UK science wins a lot of Framework cash, but changes are needed to make it truly valuable, says Melissa Terras
Since 1984, the Framework Programmes have been the European Union's main instrument for the funding of science, engineering and technology research.
The overall budget of the Sixth Programme will be €17.5 billion (£12.3 billion) over three years.
Unfortunately, the European Commission does not provide conclusive statistics about the funding the UK has received from the initiative.
Figures generated by the Office of Science and Technology suggest that we get about 15 per cent of the available resources and win more than we put in. The language advantage, coupled with the need for funds, has ensured vigorous participation. This does not, however, necessarily represent value for money for the UK.

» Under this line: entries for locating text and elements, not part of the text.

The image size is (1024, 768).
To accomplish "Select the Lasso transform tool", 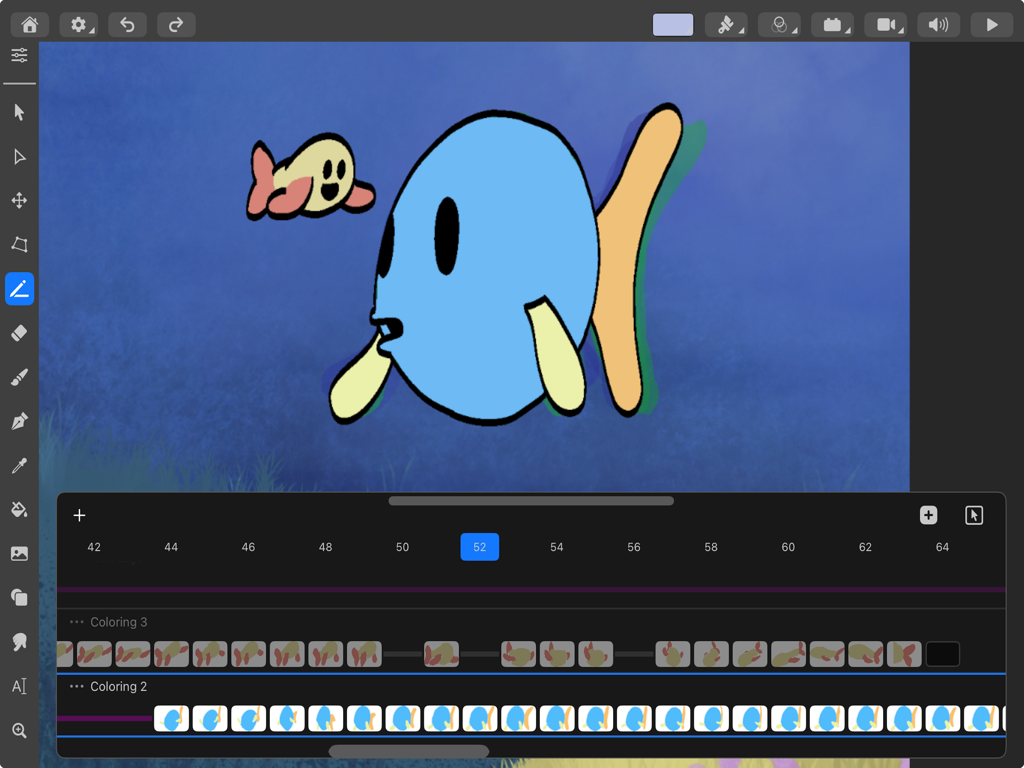I will pos(18,244).
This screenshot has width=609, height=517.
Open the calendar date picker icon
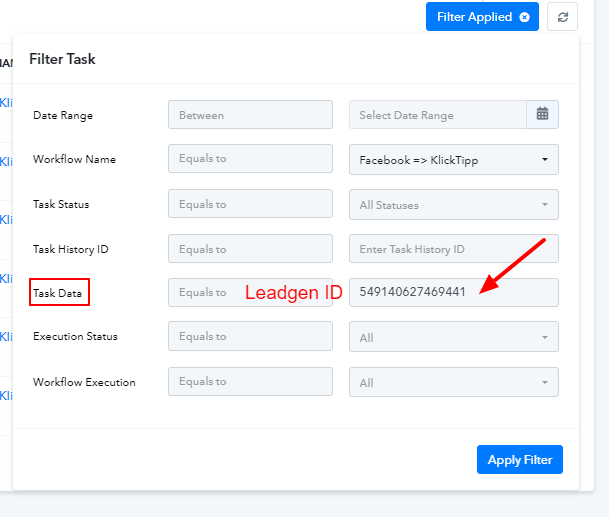coord(542,115)

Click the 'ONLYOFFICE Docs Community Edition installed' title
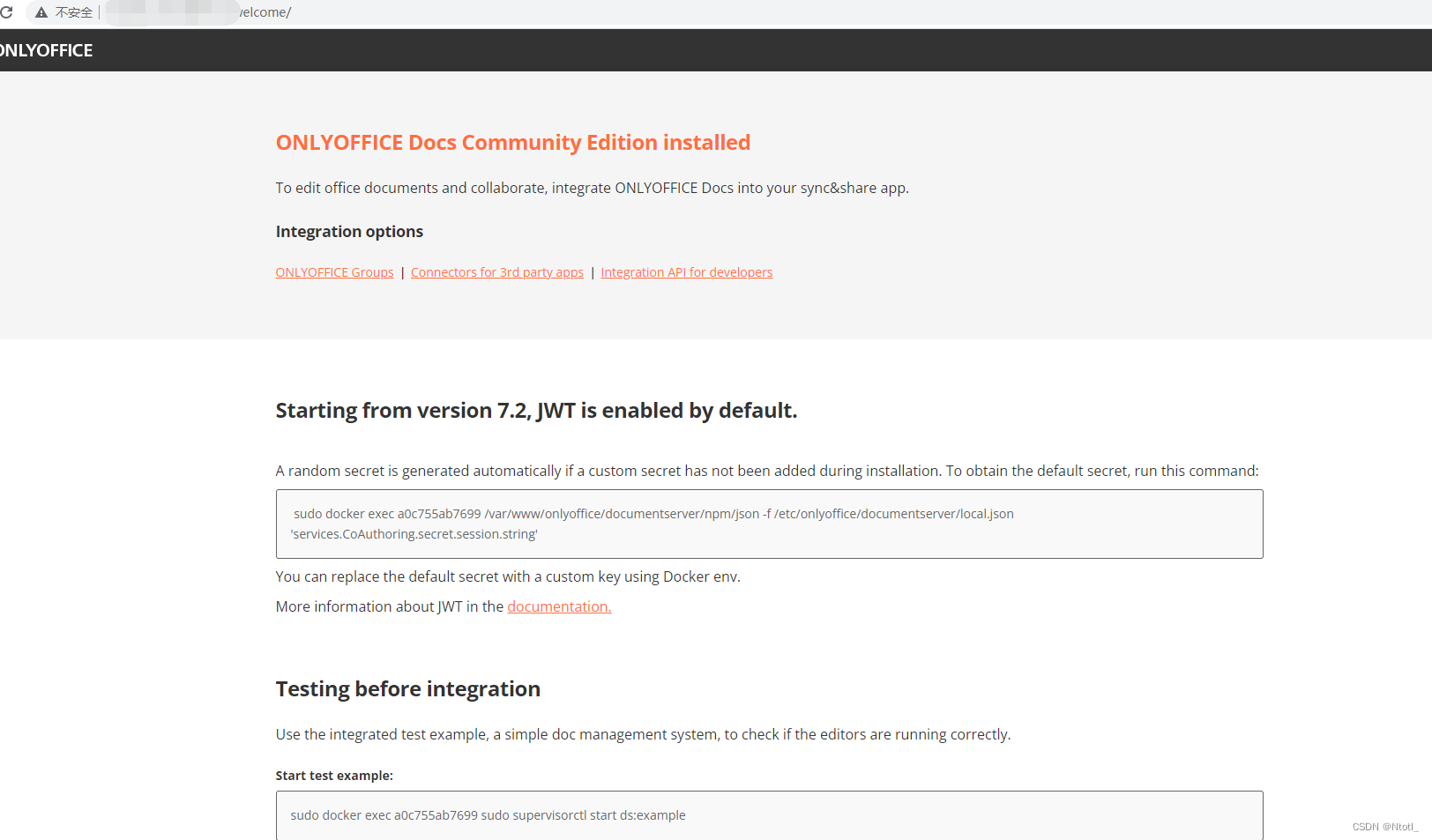pos(512,142)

A monetary measure of "value" takes no account of the intrinsic quality of the funded research, its relevance to ongoing projects and the usefulness of the results. Neither does it consider the spread of funding across the science, engineering and technology sectors: anecdotal evidence suggests that some fields such as aeronautics are better at securing Framework funds than others such as marine science. UK industry does worse than UK academe, which probably reduces the country's economic gain. There is also concern that EU money is not sought by first-rank researchers, who tend to apply to the research councils.
"Value for money" judgements should include some consideration of efficiency. The grant application process is bureaucratic, cumbersome and time-consuming. The effort required to make a successful bid is daunting.
It is hard to prove that the return is worth the effort of submission when the competitive application process has such a high failure rate. Although the system is transparent on paper, certain skills are needed to formulate a proposal correctly - good contacts with Brussels, the ability to lobby, and aggressive applications - which many UK applicants are not aware of or comfortable with.
The long delay before funds are received is also problematic, and the procedure for allocating funds is obfuscated. The basis for determining priority areas, the criteria for identifying successful applications, and the experience and expertise of the assessors is unknown, leading to doubts about the entire selection process. The grants do not cover infrastructure or application costs: individual projects in effect subsidise the funded research by covering overheads. Newcomers to the programme are easily discouraged.
EU enlargement will lead to more competition for funds. This means UK science has to become more efficient and effective in grant applications.
Whether the government can raise participation and success rates is debatable: there is a tacit agreement that successful bids generally depend on individual initiatives and good European contacts.
The concept of the Framework programmes requires sharper decision-making and speedier implementation. Grants could be made to cover the cost of preparing proposals; an extra overhead contribution could be provided to make participation "cost-neutral". Only by learning the culture of the EU machine, encouraging streamlined procedures and promoting evaluation of the generated research will the programmes become truly valuable to, and valued by, UK science.
Melissa Terras is assistant manager of engineering policy at the Royal Academy of Engineering.